Russia said on Thursday it was facilitating the export of grain and oilseeds from Ukraine through Russian-held transit points on the Azov Sea, without explaining who was providing the foodstuffs for export.
Ukraine, like Russia one of the world’s biggest exporters of grains and oilseeds, has accused Russia of stealing grain from territories in Ukraine that its forces have seized.
Russian Deputy Prime Minister Viktoria Abramchenko rejected the allegation in an interview with Reuters, saying: “Russia does not ship grains from Ukraine.”
She continued: “Russia is securing a ‘green corridor’ for grains and any other foodstuff such as oilseeds … so it can be exported from Ukraine without hurdles.
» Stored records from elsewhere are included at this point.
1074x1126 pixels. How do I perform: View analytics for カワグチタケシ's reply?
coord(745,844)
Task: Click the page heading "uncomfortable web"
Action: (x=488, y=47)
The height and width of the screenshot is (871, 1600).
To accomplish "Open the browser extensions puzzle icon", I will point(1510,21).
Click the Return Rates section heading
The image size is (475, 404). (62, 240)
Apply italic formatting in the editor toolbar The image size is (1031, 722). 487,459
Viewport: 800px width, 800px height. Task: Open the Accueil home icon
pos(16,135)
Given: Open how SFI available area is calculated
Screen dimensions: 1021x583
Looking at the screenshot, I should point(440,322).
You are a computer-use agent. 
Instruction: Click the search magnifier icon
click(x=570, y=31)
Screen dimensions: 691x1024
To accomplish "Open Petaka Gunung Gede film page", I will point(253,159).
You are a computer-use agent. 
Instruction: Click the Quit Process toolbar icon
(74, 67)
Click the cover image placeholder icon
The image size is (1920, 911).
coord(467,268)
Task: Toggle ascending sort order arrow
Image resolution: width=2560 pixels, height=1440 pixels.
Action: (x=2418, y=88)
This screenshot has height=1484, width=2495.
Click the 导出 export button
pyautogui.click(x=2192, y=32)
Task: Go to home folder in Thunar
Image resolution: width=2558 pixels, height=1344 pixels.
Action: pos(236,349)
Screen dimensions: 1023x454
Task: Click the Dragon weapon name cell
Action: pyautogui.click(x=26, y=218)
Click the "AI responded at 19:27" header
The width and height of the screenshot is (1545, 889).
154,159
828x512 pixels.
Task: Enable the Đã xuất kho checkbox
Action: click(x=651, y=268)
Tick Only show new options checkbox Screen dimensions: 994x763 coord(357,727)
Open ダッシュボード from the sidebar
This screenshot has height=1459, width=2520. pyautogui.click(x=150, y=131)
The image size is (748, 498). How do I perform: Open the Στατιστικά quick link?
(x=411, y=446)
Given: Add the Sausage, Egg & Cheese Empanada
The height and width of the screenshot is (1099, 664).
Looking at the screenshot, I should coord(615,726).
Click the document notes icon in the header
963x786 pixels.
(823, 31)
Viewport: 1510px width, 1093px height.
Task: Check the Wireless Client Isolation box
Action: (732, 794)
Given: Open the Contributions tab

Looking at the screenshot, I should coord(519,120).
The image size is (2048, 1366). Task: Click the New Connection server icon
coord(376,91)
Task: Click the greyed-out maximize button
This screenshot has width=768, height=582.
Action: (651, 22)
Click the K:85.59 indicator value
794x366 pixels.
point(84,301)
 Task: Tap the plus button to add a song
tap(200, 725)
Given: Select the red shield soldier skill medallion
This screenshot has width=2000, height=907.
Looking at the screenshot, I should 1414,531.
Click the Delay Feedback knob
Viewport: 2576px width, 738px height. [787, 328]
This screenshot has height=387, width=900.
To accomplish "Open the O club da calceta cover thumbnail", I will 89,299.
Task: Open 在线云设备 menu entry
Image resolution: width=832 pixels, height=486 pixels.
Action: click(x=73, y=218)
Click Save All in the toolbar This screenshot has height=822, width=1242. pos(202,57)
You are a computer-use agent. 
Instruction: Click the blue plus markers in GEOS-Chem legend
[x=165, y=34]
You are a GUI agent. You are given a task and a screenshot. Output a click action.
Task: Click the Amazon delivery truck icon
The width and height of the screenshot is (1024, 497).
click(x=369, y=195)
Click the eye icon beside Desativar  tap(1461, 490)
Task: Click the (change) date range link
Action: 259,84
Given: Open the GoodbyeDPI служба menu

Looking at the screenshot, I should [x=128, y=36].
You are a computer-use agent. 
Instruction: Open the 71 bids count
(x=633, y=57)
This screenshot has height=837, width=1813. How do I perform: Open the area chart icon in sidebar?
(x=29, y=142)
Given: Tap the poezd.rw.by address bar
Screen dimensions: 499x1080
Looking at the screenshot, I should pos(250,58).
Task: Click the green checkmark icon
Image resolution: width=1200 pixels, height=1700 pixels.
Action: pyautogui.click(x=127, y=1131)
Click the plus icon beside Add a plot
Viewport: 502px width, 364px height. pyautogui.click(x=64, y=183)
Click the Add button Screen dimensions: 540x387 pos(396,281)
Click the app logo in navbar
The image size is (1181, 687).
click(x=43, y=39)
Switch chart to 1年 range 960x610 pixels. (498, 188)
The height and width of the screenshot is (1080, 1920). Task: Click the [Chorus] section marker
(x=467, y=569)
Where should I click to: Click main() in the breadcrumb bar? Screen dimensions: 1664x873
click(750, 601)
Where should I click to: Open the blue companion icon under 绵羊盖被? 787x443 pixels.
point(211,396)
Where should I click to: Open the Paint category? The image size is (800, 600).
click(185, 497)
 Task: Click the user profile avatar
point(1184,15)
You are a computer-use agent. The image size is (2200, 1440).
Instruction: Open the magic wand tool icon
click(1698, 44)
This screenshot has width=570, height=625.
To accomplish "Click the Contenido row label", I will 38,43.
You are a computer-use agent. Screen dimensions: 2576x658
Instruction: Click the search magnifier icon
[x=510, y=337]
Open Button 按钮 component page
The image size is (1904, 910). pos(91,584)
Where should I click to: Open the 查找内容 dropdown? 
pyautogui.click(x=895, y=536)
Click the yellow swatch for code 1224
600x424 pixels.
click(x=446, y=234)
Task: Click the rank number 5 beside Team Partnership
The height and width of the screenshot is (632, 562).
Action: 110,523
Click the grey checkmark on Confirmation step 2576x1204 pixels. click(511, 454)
Melitopol or Berdiansk.”
Ukraine’s inability to use its major deep-sea port, Odesa, because of Russia’s military incursion has led to a jump in global food prices and warnings by the United Nations of hunger in poorer countries that rely heavily on imported grain.
Abramchenko restated Russia’s line that it is for Ukraine to open sea-lanes to Odesa that have been mined.
Each side accuses the other of laying the mines to obstruct access to the port, which Ukraine fears that Russia may try to seize with an attack from the sea.
“We cannot provide a green corridor for Odesa as Ukraine has done everything for this port not to work,” Abramchenko said.
Ukraine’s exports have fallen sharply this year as it tries to move foodstuffs by cumbersome road, river and rail routes.
Kyiv has said its grain harvest is likely to drop to around 48.5 million tonnes this year from 86 million tonnes because of Russia’s incursion, which President Vladimir Putin sought to justify in part by saying Ukraine was part of the Russian cultural sphere and should not be a separate state.
The deputy premier, Russia’s top official for climate and agriculture, said Russia expected to harvest around 130 million tonnes of grain in 2023, on a par with this year. She said the government had no plans to amend its grain export duty, which she said had been set to protect the domestic market.
Russia, which competes mainly with the European Union and Ukraine to supply wheat to the Middle East and Africa, has been limiting its exports since 2021 with taxes and an export quota as part of efforts to slow domestic food inflation.
Abramchenko said it had secured seed supplies from 11 countries including Serbia, Turkey, Israel and Egypt, which have not joined the Western sanctions, as it seeks to protect its food security.
She also said Russia would have to delay implementation of some climate-related projects due to restrictions on imports of foreign equipment, but would stay in the Paris climate accord.
Before the recent sanctions, Russia planned to be carbon-neutral by 2060 at the latest, and was testing the concept by trying to make its fossil-fuel rich Pacific island of Sakhalin carbon-neutral by 2025.
Abramchenko said Moscow would have to postpone some green energy projects by two years.
“Russia is deeply integrated into the global economy and there are some types of equipment, technology that Russia did not have; we imported it,” she said. “America and Europe said they would not trade with us – we need time to diversify.”
A pilot project to start trading carbon emissions on Sakhalin will nevertheless launch this year as planned, Abramchenko said. Russia’s method of accounting for carbon emissions is not in line with the Paris agreement, however.